## [Your assignment]
Calculate how many lines of the data hold "screenshot". The answer consists of that number only.

(Beginning of Data in this exercise)

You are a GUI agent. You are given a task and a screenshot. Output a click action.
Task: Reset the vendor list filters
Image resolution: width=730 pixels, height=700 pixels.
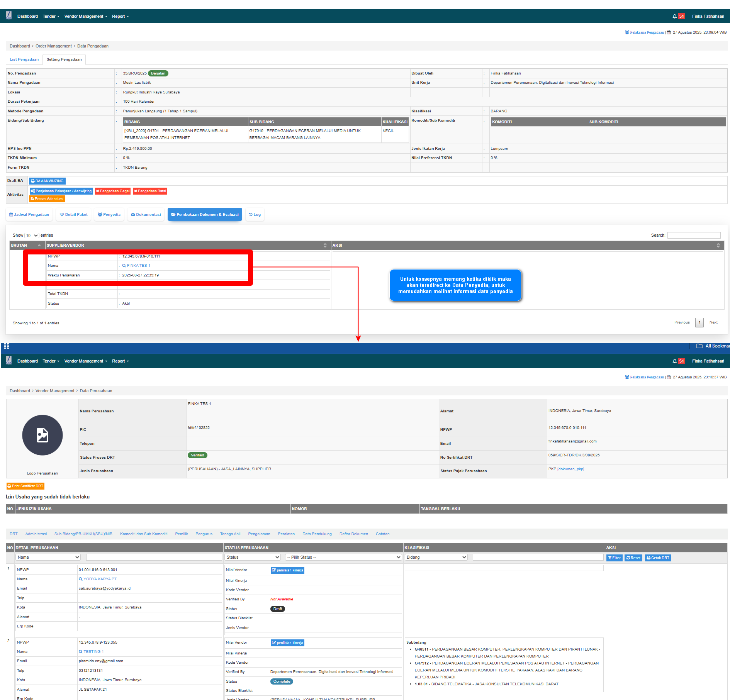pos(633,558)
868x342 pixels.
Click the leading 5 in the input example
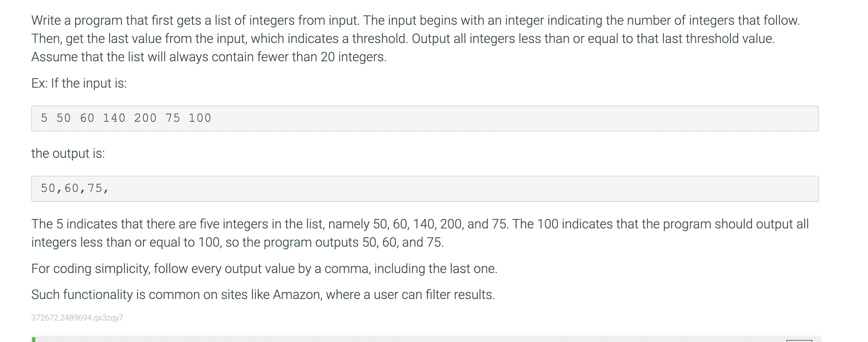(44, 118)
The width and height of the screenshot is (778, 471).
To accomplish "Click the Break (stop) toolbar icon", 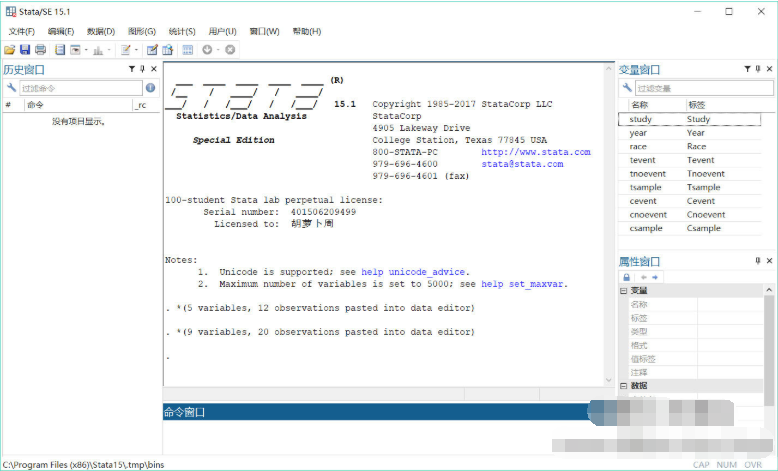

(End of Data in this exercise)

## [Finished task]
2